Hi, I am Zehra, a graduate in Cognitive Neuroscience at Radboud University in the Netherlands. I will be your host today.

In our new series, we are presenting highlights from short conversations with professionals about what constitutes as beautiful in their line of work. The examples and experiences they share are not only inspiring, but also informative about the interesting projects they work on. So, join us in exploring reflections on beauty – spanning from science and engineering to other fields.

In this episode, our guest is Brandon Dugan, a professor of geosciences at the Colorado Mines University in Denver.  

We heard Dr. Dugan speak on our podcast episode 127 a few months ago when he shared information about his research about freshwater resources discovered under the Atlantic seabed. He returns to share his thoughts on what constitutes as beautiful in his line of work.

As a geoscientist who explores unconventional approaches to solving problems, we start our episode with one the experiences he shares around a peculiar problem that the drilling companies were facing in shallow water.  Let’s get started.

Brandon Dugan
I definitely have used the word beautiful to describe some of the things that I talk about because I study natural systems. I guess there’s just sort of an inherent beauty in nature, but I also love math. And there’s sort of a beauty in equations and trying to explain how things work. And that’s really the linkage for me is sort of this natural beauty and this elegance of being able to explain it with simple mathematics. Those linkages to me, are really amazing and insightful of like trying to understand how something works.

In the mid 1990s, there were some drilling issues where drilling companies were having. They were losing instrumentation very shallow in the seafloor, like 1000 feet of water, and then down 200 feet below the seafloor, they were losing instrument they were seeing quicksand like conditions, and they didn’t know what was happening.

Many major oil companies and drilling companies were plagued by this problem, because it was costing them money and resources and trying to figure out how to access deeper targets that they wanted to. So, they had empirical observations of the problem and the impact that this had on safety and our ability to get resources. And I, with some colleagues of mine, were able to do two things that sort of, in my mind, were beautiful extensions of the project. We were able to extend a physics-based understandings. We were able to write equations to understand why this system behaved the way that it did.

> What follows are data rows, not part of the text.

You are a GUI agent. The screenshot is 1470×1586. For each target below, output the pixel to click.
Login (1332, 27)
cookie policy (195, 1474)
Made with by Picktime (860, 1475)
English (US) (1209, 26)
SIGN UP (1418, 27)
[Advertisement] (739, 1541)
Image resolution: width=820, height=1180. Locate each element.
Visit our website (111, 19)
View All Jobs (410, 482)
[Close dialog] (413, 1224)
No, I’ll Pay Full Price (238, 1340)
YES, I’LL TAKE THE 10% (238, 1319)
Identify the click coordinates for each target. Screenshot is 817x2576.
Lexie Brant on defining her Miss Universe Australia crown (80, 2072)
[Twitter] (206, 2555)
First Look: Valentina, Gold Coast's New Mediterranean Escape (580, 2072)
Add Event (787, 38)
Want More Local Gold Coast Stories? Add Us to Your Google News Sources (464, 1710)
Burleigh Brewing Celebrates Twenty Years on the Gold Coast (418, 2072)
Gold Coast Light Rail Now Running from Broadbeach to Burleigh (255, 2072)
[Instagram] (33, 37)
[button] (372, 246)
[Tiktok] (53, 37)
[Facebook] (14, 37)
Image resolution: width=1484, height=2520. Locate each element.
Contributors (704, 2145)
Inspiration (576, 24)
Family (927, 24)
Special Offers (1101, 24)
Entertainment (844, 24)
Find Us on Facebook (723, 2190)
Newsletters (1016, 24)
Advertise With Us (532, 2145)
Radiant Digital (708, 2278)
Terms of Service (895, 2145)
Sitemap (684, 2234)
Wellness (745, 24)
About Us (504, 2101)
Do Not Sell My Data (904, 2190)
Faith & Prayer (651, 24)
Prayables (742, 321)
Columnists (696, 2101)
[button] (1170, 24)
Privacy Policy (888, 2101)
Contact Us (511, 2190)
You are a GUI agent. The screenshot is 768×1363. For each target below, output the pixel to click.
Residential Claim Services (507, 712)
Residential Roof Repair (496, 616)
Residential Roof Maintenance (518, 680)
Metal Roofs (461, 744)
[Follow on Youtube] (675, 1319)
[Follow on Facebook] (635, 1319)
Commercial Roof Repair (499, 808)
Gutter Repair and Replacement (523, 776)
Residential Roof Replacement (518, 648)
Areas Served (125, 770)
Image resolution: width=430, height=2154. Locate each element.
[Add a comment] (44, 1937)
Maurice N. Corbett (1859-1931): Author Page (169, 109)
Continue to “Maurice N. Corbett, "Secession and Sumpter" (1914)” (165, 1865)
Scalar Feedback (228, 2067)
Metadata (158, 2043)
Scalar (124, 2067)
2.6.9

They were creating these small landslides in the ocean and people before didn’t understand how it could have happened. They didn’t understand how they could have gotten the criteria available for failure this shallow. We knew it existed deeper. So, if we went down 5000 feet or 6000 feet, we knew that we had these very high pressures that could lubricate a surface and create a landslide. But then it’s too deep dept to be a landslide. So, with some very simple equations, and thinking about the problem in two dimensions, and three dimensions, we were able to come up with a theoretical explanation for how we got these systems to fail, create landslides. And probably the most beautiful part was that in 2005, we got to go out with new instruments that we helped design and test our physics-based hypothesis with the natural observations, and we were pretty close to correct. And so that was really amazing, because we were able to take apart this natural phenomenon that was causing chaos in the working world, and explain it with pencil and paper, and then merge the two through, you know, million-dollar technology to go out and take samples of the ocean seafloor. So, it was mathematics, coupled with human applications, coupled with direct field evidence, that made us understand how this whole system worked. And now it’s been expanded to other basins around the world and even thinking about how some things like canyons formed on planets like Mars.

Zehra
So, where does Dr. Dugan see the beauty in geosciences?

Brandon
I think, for me, the natural system, the Earth system, rivers, streams, forests, mountains are all beautiful to me sort of from a sort of traditional naturalist standpoint. And in my field, where I see the beauty of being a geoscientist is trying to be able to explain the processes that we observe in nature, to break them down to their simplest pieces and understand sort of at the fundamental level, how are these things behaving. And so really, that’s the elegance and the excitement for me is trying to explain in the most simple terms, how something works, because then we can make it more complicated and still understand it but we have to understand the simple part first. So, for me, the beauty is really explaining things at the ground level of how they work and function, and the interactions between different things. So, I really look at the interaction between sediments and water, and how that creates things like landslides or water resources, or water for plants. And so how do they interact? And so, I go to the most fundamental level; how do water and rocks interact? And then, how can other things use them?

Zehra
Dr. Dugan has been working in this field both as a researcher and a professor for over 20 years. We wondered if his criteria for beauty evolved over time with the different roles he has taken on.

Brandon
In terms of how my viewpoint has evolved, and how I work with students, they’re still a little bit different. For me, when I was a student, I started my PhD research 27 years ago, I appreciated the beauty of the natural system, but I didn’t really understand the beauty of trying to understand that at its simplest level. I was still used to sort of my undergraduate training and my high school training of always trying to get the answer to something. So, I was always looking for the answer to a problem rather than the understanding of a problem. So, it was a little bit different. The approach that I thought about it, the approach that I do things is different. So now I think about how to understand it. I develop a hypothesis and a test, and I come up with an answer, whether it be correct or incorrect, then I adapt. And so now I’m much more focused on sort of the adaptations that I have to make because that’s part of the understanding for me. Twenty-five years ago, I was more focused on getting an answer and thinking that that would be the end of the process. Now, what I’ve sort of learned is, as I learn small bits and pieces, I do understand something, but I also get to ask other questions, which is more exciting. And so that’s sort of my personal evolution of how I think about things and, and the interplay between things. Now I’m more interested in the new questions I’m going to ask than just getting the answer to the original one. And nine times out of ten, I end up learning something about an item that I didn’t know I was going to discover.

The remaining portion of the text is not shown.